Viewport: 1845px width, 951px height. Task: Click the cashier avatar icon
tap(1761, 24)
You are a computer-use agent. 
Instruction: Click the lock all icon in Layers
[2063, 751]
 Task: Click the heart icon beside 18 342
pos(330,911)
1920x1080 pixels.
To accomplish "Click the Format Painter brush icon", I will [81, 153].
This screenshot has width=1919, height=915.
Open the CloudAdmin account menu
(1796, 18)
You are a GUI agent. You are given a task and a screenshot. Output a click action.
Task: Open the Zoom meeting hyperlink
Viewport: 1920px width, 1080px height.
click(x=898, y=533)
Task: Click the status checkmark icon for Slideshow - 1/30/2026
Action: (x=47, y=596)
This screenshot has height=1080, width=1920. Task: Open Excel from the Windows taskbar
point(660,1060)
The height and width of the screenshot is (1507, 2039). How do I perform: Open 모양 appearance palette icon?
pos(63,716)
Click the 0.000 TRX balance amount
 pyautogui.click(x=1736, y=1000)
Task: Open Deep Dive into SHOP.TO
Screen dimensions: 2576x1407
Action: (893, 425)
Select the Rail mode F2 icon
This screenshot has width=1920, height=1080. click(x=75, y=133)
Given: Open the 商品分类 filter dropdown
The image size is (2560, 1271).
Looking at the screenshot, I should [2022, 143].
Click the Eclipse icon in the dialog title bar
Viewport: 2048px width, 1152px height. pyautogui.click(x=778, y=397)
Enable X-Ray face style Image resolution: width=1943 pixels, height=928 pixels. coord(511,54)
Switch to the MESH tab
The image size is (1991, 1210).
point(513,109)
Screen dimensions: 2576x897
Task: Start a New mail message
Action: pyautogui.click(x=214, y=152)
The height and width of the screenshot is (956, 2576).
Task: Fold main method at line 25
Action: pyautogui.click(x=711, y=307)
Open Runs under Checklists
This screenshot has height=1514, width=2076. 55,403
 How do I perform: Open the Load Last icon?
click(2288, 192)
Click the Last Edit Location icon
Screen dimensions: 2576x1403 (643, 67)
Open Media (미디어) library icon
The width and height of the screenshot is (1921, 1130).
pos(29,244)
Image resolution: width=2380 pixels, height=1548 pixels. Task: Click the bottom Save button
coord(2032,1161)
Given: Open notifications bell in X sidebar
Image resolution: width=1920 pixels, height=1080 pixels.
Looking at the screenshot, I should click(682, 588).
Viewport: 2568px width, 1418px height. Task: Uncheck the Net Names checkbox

## Directions for this task
Each line from the one with "Enable X-Ray face" through the last line of the records above must be retyped exactly, and no other line may be given.

## Result of the exercise
Enable X-Ray face style Image resolution: width=1943 pixels, height=928 pixels. coord(511,54)
Switch to the MESH tab
The image size is (1991, 1210).
point(513,109)
Screen dimensions: 2576x897
Task: Start a New mail message
Action: pyautogui.click(x=214, y=152)
The height and width of the screenshot is (956, 2576).
Task: Fold main method at line 25
Action: pyautogui.click(x=711, y=307)
Open Runs under Checklists
This screenshot has height=1514, width=2076. 55,403
 How do I perform: Open the Load Last icon?
click(2288, 192)
Click the Last Edit Location icon
Screen dimensions: 2576x1403 (643, 67)
Open Media (미디어) library icon
The width and height of the screenshot is (1921, 1130).
pos(29,244)
Image resolution: width=2380 pixels, height=1548 pixels. Task: Click the bottom Save button
coord(2032,1161)
Given: Open notifications bell in X sidebar
Image resolution: width=1920 pixels, height=1080 pixels.
Looking at the screenshot, I should click(682, 588).
Viewport: 2568px width, 1418px height. Task: Uncheck the Net Names checkbox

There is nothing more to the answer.